Airwash and Cleanburn technology feature in stoves
Many modern wood burners have an Airwash technology component that allows the air to be sucked to the top of the stove, where it is heated in the air chamber. The air then travels toward the glass door, and this creates a partition between the glass and the fire. The glass will not end up being tainted by soot.
Cleanburn technology is another feature that is found in a wood-burning stove. This is a system that allows warm air to be introduced just above the height of the fire. This allows the combustion of unburned hydrocarbons and provides a much cleaner burn. There will be fewer soot particles travelling up the chimney into the atmosphere. More heat will stay in the room, making for a cosier atmosphere.
A wood-burning stove will reduce energy bills
If you want to make your house a home, you can purchase a wood burning stove Northern Ireland.
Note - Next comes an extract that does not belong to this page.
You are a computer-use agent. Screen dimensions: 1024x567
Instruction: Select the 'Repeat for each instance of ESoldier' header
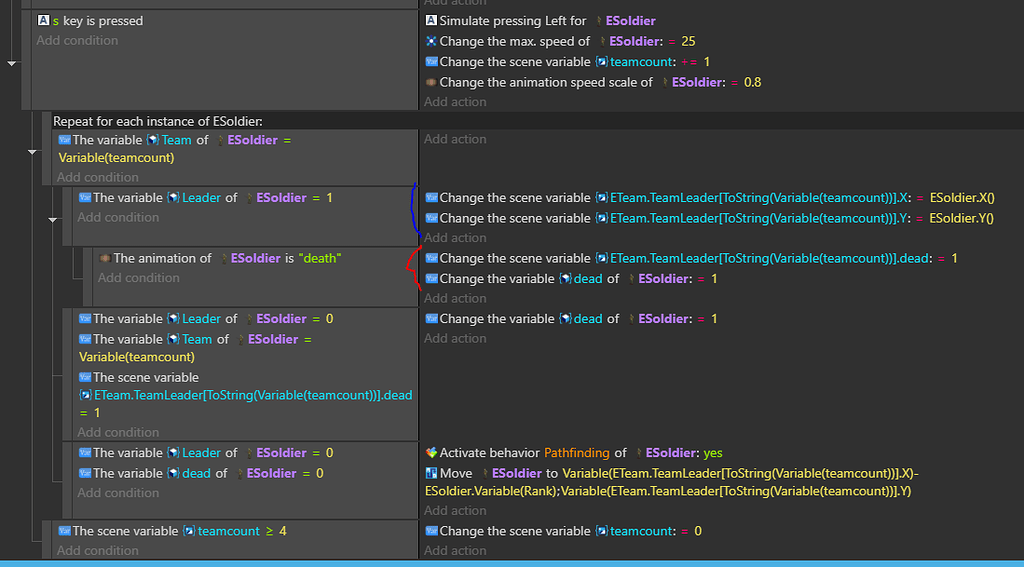point(157,121)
Check this wood burning stove Northern Ireland site to peruse a full range of models. The stove will act as a great focal point while also providing reduced energy bills and more heat for your home.
A wood-burning stove features in one of Ideal Homes’ best London extensions. Here, the stove adds warmth and breaks up the clean lines and acts as a centrepiece.
Many wood burners on the market are suited to smoke control areas. Homes in a smoke control area must not allow their burner to emit smoke from the chimney. Many parts of the UK are smoke control areas, and you are only allowed to burn an authorised fuel or use exempt appliances. You can find out if you live in a smoke control area by contacting your local council’s environmental services department.